At this stage, detailed changes cannot be proposed. It is not quite a yes-or-no business, however, because MPs can table a reasoned amendment. This ‘declines to give a second reading’ to a bill but also sets out why that should happen, and, if agreed to, stops the bill’s progress and is ‘tantamount to opposing the bill’.

This is grim, grim stuff

The reasoned amendment tabled by Badenoch and the opposition front bench opposes the Children’s Wellbeing and Schools Bill on several counts: it ‘effectively abolishes academy freedoms’ and will therefore compromise standards and accountability; it abolishes freedom over pay, conditions and qualified teacher status, making recruitment more difficult; it limits freedom over the curriculum, stifling innovation and decentralised decision-making; and makes it harder for good schools to expand.

However, the motion also ‘calls upon the government to develop new legislative proposals for children’s wellbeing including establishing a national statutory inquiry into historical child sexual exploitation, focused on grooming gangs’. This is what has kindled the fire of controversy.

The government’s response is essentially that to oppose this measure is to set your face against all measures to improve education and, especially, safeguarding. That is an absurd and arrogant attitude, and it differs not a single jot from the old adage that ‘it’s my way or the highway’. To put in another way, in the words of the predecessor whose painted gaze the prime minister could not bear in his study: ‘there is no alternative’.

There is no emotional weapon Starmer will not deploy. He has already reached for the shroud of 10-year-old Sara Sharif, murdered by her parents in August 2023.

‘If you think about the Sara Sharif case, we know how important it is to take these measures,’ he told the Mirror.

This is grim, grim stuff, compounded by the fact that the prime minister, without question, believes himself to be doing the right thing.

Is there an element of party politics in the reasoned amendment Badenoch has tabled? Of course there is. Our system would grind to a halt without party politics: it is the framework within which our leaders operate, the language they use to differentiate themselves and their policies in the minds of the electorate. It is also a set of circumstances denied to countless millions of people around the world, and we should be grateful for it.

No-one can dispute that the opposition has seen an opportunity to hold the government’s feet to the fire on child sexual exploitation; equally, only the most irredeemably cynical mind would think that politicians on either side do not really care about the bestial abuse of children. That we can leave to Elon Musk’s insomniac barrage of tweets.

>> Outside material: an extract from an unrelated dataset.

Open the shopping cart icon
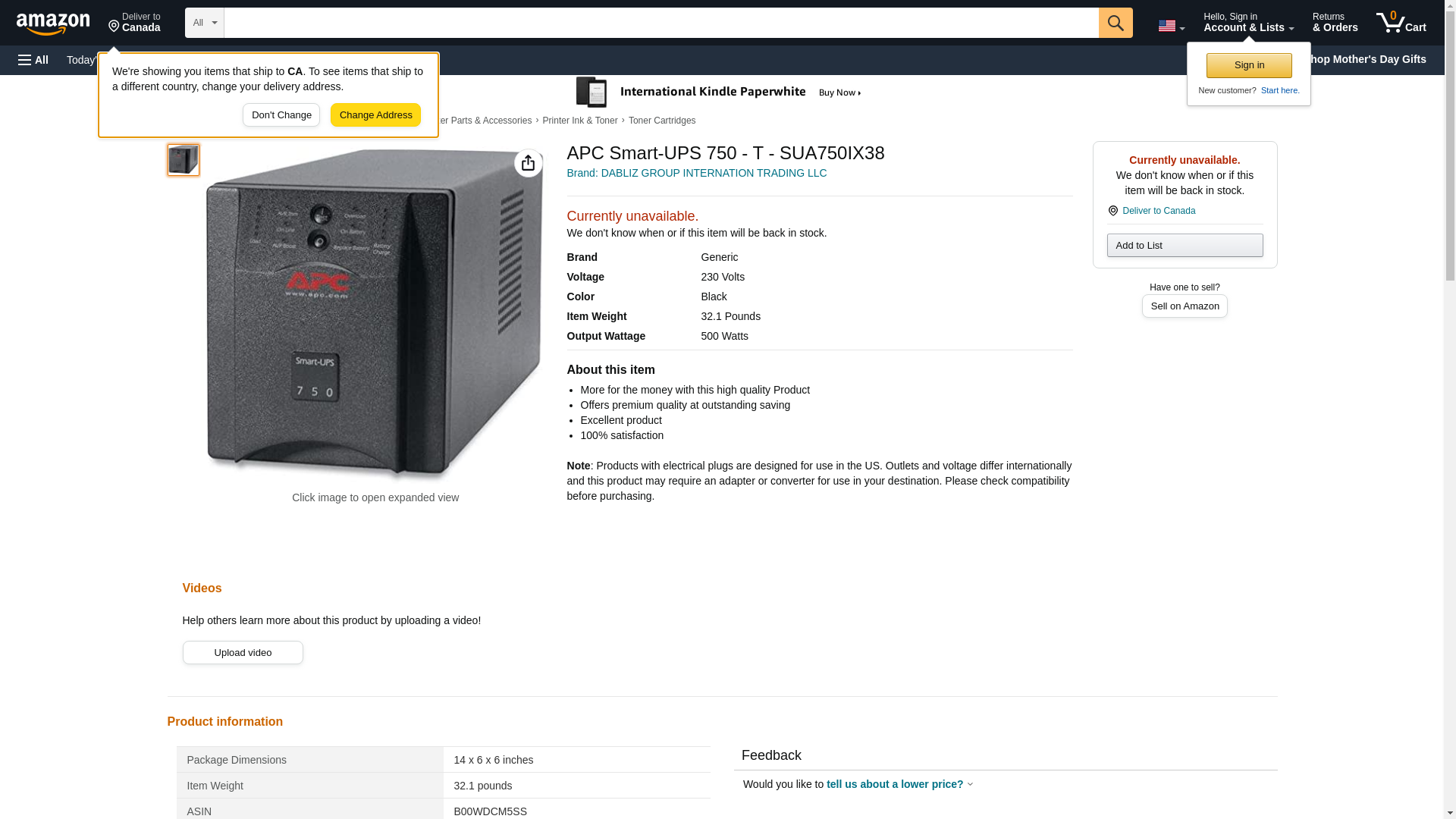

The Labour party, however, seemingly cannot help itself. It blinks without comprehension at any opposition to its actions. ‘No MP should be voting down children’s safeguarding measures. It’s shocking they are even thinking about this,’ the Prime Minister said. To him, voting against measures he has proposed is indistinguishable from opposing any measures to achieve the same goal.

The left is often seized by fits of this dictatorship of virtue. Sir Tony Blair was a fellow sufferer. The government means well, in its own mind, and if that is irrefutably true, then it follows that any opposition must mean ill. In Starmer’s brain, ‘unburdened by dogma’, to use his own words, the Conservative party can only be at best careless of children’s wellbeing, at best relishing its weaponisation.

You might imagine the wave of sanctimony which Starmer rode into Downing Street would have beaten itself out against donations, civil service appointments, inept diplomacy and a Budget which shredded the spirit of Labour’s manifesto while delivering a looming recession and record borrowing. But the government does not learn, it simply marches on. Parliamentary opposition is base politics, alternatives are grubby deviation from the government’s shining path.

This is not how to conduct democratic politics. I have watched British politics for more than 35 years, and this high-handedness never ends well.